• _Work to be completed_
Repeat exactly, and only, the lines running from the one that holds "Given: Click the Rescan button" to the end of the records.

• _Data_

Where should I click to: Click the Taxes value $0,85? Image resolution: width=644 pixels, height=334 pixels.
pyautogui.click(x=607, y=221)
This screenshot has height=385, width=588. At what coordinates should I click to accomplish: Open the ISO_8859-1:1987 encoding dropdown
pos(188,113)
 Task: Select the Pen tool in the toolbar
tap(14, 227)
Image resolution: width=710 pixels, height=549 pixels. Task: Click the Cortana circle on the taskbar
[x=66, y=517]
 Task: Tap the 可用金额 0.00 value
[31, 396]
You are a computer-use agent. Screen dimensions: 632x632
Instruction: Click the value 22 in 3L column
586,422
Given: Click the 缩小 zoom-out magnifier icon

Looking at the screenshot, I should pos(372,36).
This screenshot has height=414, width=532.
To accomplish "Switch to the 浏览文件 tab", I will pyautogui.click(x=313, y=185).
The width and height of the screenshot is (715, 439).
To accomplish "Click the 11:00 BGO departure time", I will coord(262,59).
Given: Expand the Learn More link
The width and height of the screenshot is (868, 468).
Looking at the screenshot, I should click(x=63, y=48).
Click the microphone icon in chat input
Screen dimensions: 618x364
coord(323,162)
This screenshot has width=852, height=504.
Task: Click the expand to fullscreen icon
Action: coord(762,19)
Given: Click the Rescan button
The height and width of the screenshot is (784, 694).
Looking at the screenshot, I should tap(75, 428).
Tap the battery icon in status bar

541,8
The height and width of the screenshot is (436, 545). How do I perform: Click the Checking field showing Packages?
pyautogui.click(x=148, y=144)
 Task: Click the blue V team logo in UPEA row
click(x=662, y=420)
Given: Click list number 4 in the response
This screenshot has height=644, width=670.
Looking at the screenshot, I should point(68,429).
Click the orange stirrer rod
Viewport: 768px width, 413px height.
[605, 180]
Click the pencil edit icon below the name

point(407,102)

• _Response to this exercise_
Given: Click the Rescan button
The height and width of the screenshot is (784, 694).
Looking at the screenshot, I should tap(75, 428).
Tap the battery icon in status bar

541,8
The height and width of the screenshot is (436, 545). How do I perform: Click the Checking field showing Packages?
pyautogui.click(x=148, y=144)
 Task: Click the blue V team logo in UPEA row
click(x=662, y=420)
Given: Click list number 4 in the response
This screenshot has height=644, width=670.
Looking at the screenshot, I should point(68,429).
Click the orange stirrer rod
Viewport: 768px width, 413px height.
[605, 180]
Click the pencil edit icon below the name

point(407,102)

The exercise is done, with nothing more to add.